■ **Exercise instructions**
Transcribe every entry word for word.

Collected data:
════════
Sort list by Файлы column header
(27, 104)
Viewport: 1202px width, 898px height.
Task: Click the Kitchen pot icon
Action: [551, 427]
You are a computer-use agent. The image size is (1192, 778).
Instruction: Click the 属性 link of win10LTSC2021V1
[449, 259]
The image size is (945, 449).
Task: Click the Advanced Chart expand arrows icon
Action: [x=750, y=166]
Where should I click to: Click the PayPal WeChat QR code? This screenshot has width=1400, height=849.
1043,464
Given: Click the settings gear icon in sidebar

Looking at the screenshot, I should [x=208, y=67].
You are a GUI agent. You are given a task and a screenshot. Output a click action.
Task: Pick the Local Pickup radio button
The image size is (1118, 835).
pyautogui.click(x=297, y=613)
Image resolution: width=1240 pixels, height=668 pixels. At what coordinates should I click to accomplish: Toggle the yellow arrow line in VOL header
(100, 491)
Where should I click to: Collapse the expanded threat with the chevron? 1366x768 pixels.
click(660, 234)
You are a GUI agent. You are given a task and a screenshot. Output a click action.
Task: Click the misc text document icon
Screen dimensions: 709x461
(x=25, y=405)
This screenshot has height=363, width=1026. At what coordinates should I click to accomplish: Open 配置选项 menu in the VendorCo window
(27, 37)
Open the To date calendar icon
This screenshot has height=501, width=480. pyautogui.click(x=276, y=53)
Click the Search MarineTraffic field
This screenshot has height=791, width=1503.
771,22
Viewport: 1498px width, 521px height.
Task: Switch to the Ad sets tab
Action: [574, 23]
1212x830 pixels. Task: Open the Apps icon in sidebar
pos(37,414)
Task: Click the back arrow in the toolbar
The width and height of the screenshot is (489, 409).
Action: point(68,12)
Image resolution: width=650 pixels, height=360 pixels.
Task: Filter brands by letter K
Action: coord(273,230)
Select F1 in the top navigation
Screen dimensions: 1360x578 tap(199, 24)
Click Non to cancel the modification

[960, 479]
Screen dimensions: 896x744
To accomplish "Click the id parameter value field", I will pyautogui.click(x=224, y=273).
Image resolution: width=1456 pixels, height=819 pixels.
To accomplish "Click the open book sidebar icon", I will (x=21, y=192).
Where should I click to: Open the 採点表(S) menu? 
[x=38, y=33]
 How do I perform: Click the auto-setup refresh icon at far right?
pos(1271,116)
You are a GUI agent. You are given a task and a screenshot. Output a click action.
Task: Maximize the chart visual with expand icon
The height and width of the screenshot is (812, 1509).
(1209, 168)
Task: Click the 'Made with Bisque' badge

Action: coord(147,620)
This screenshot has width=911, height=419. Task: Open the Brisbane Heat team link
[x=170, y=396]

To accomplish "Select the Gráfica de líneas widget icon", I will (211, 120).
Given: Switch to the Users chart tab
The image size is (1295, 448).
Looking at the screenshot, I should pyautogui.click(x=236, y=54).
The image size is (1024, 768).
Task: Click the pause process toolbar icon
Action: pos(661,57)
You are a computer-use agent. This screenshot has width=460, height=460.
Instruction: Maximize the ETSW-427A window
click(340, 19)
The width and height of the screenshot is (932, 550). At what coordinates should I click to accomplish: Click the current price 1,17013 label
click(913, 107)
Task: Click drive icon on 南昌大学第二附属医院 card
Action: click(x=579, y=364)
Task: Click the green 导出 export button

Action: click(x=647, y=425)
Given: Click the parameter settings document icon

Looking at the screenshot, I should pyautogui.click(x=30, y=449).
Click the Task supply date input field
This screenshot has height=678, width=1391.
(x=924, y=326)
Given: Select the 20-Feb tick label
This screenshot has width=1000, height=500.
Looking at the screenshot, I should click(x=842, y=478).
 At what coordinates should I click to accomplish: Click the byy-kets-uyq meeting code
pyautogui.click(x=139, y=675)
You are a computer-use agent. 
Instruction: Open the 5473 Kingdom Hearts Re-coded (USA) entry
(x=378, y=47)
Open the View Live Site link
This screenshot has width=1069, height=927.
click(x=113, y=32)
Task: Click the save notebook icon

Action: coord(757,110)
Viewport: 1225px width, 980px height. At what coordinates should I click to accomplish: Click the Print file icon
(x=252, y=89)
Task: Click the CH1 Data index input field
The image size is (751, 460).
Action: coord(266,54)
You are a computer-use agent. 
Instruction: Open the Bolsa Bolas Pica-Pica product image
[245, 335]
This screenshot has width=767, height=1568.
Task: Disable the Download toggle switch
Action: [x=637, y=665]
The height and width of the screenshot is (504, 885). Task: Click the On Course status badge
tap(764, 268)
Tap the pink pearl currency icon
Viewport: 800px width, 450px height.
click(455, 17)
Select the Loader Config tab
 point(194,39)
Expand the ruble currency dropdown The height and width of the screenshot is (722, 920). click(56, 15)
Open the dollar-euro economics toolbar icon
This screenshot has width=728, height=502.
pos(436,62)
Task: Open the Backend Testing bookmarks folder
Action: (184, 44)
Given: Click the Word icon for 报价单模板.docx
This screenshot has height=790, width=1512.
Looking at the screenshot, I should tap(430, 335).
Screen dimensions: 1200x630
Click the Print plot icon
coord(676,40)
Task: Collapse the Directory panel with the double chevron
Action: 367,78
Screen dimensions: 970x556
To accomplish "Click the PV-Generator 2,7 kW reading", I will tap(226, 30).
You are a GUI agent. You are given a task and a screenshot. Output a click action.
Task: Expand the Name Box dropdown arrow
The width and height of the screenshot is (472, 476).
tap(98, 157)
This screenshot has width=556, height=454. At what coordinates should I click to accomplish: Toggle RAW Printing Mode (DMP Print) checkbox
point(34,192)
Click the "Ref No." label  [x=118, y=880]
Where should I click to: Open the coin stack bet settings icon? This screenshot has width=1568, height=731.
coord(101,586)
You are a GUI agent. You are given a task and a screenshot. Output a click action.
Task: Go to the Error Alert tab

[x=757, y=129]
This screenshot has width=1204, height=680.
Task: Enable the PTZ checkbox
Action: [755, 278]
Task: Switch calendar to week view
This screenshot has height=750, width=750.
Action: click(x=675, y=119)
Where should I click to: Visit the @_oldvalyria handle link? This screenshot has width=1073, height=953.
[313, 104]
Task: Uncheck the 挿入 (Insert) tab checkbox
════════
■ **Finished task**
Sort list by Файлы column header
(27, 104)
Viewport: 1202px width, 898px height.
Task: Click the Kitchen pot icon
Action: [551, 427]
You are a computer-use agent. The image size is (1192, 778).
Instruction: Click the 属性 link of win10LTSC2021V1
[449, 259]
The image size is (945, 449).
Task: Click the Advanced Chart expand arrows icon
Action: [x=750, y=166]
Where should I click to: Click the PayPal WeChat QR code? This screenshot has width=1400, height=849.
1043,464
Given: Click the settings gear icon in sidebar

Looking at the screenshot, I should [x=208, y=67].
You are a GUI agent. You are given a task and a screenshot. Output a click action.
Task: Pick the Local Pickup radio button
The image size is (1118, 835).
pyautogui.click(x=297, y=613)
Image resolution: width=1240 pixels, height=668 pixels. At what coordinates should I click to accomplish: Toggle the yellow arrow line in VOL header
(100, 491)
Where should I click to: Collapse the expanded threat with the chevron? 1366x768 pixels.
click(660, 234)
You are a GUI agent. You are given a task and a screenshot. Output a click action.
Task: Click the misc text document icon
Screen dimensions: 709x461
(x=25, y=405)
This screenshot has height=363, width=1026. At what coordinates should I click to accomplish: Open 配置选项 menu in the VendorCo window
(27, 37)
Open the To date calendar icon
This screenshot has height=501, width=480. pyautogui.click(x=276, y=53)
Click the Search MarineTraffic field
This screenshot has height=791, width=1503.
771,22
Viewport: 1498px width, 521px height.
Task: Switch to the Ad sets tab
Action: [574, 23]
1212x830 pixels. Task: Open the Apps icon in sidebar
pos(37,414)
Task: Click the back arrow in the toolbar
The width and height of the screenshot is (489, 409).
Action: point(68,12)
Image resolution: width=650 pixels, height=360 pixels.
Task: Filter brands by letter K
Action: coord(273,230)
Select F1 in the top navigation
Screen dimensions: 1360x578 tap(199, 24)
Click Non to cancel the modification

[960, 479]
Screen dimensions: 896x744
To accomplish "Click the id parameter value field", I will pyautogui.click(x=224, y=273).
Image resolution: width=1456 pixels, height=819 pixels.
To accomplish "Click the open book sidebar icon", I will (x=21, y=192).
Where should I click to: Open the 採点表(S) menu? 
[x=38, y=33]
 How do I perform: Click the auto-setup refresh icon at far right?
pos(1271,116)
You are a GUI agent. You are given a task and a screenshot. Output a click action.
Task: Maximize the chart visual with expand icon
The height and width of the screenshot is (812, 1509).
(1209, 168)
Task: Click the 'Made with Bisque' badge

Action: coord(147,620)
This screenshot has width=911, height=419. Task: Open the Brisbane Heat team link
[x=170, y=396]

To accomplish "Select the Gráfica de líneas widget icon", I will (211, 120).
Given: Switch to the Users chart tab
The image size is (1295, 448).
Looking at the screenshot, I should pyautogui.click(x=236, y=54).
The image size is (1024, 768).
Task: Click the pause process toolbar icon
Action: pos(661,57)
You are a computer-use agent. This screenshot has width=460, height=460.
Instruction: Maximize the ETSW-427A window
click(340, 19)
The width and height of the screenshot is (932, 550). At what coordinates should I click to accomplish: Click the current price 1,17013 label
click(913, 107)
Task: Click drive icon on 南昌大学第二附属医院 card
Action: click(x=579, y=364)
Task: Click the green 导出 export button

Action: click(x=647, y=425)
Given: Click the parameter settings document icon

Looking at the screenshot, I should pyautogui.click(x=30, y=449).
Click the Task supply date input field
This screenshot has height=678, width=1391.
(x=924, y=326)
Given: Select the 20-Feb tick label
This screenshot has width=1000, height=500.
Looking at the screenshot, I should click(x=842, y=478).
 At what coordinates should I click to accomplish: Click the byy-kets-uyq meeting code
pyautogui.click(x=139, y=675)
You are a computer-use agent. 
Instruction: Open the 5473 Kingdom Hearts Re-coded (USA) entry
(x=378, y=47)
Open the View Live Site link
This screenshot has width=1069, height=927.
click(x=113, y=32)
Task: Click the save notebook icon

Action: coord(757,110)
Viewport: 1225px width, 980px height. At what coordinates should I click to accomplish: Click the Print file icon
(x=252, y=89)
Task: Click the CH1 Data index input field
The image size is (751, 460).
Action: coord(266,54)
You are a computer-use agent. 
Instruction: Open the Bolsa Bolas Pica-Pica product image
[245, 335]
This screenshot has width=767, height=1568.
Task: Disable the Download toggle switch
Action: [x=637, y=665]
The height and width of the screenshot is (504, 885). Task: Click the On Course status badge
tap(764, 268)
Tap the pink pearl currency icon
Viewport: 800px width, 450px height.
click(455, 17)
Select the Loader Config tab
 point(194,39)
Expand the ruble currency dropdown The height and width of the screenshot is (722, 920). click(56, 15)
Open the dollar-euro economics toolbar icon
This screenshot has width=728, height=502.
pos(436,62)
Task: Open the Backend Testing bookmarks folder
Action: (184, 44)
Given: Click the Word icon for 报价单模板.docx
This screenshot has height=790, width=1512.
Looking at the screenshot, I should tap(430, 335).
Screen dimensions: 1200x630
Click the Print plot icon
coord(676,40)
Task: Collapse the Directory panel with the double chevron
Action: 367,78
Screen dimensions: 970x556
To accomplish "Click the PV-Generator 2,7 kW reading", I will tap(226, 30).
You are a GUI agent. You are given a task and a screenshot. Output a click action.
Task: Expand the Name Box dropdown arrow
The width and height of the screenshot is (472, 476).
tap(98, 157)
This screenshot has width=556, height=454. At what coordinates should I click to accomplish: Toggle RAW Printing Mode (DMP Print) checkbox
point(34,192)
Click the "Ref No." label  [x=118, y=880]
Where should I click to: Open the coin stack bet settings icon? This screenshot has width=1568, height=731.
coord(101,586)
You are a GUI agent. You are given a task and a screenshot. Output a click action.
Task: Go to the Error Alert tab

[x=757, y=129]
This screenshot has width=1204, height=680.
Task: Enable the PTZ checkbox
Action: [755, 278]
Task: Switch calendar to week view
This screenshot has height=750, width=750.
Action: click(x=675, y=119)
Where should I click to: Visit the @_oldvalyria handle link? This screenshot has width=1073, height=953.
[313, 104]
Task: Uncheck the 挿入 (Insert) tab checkbox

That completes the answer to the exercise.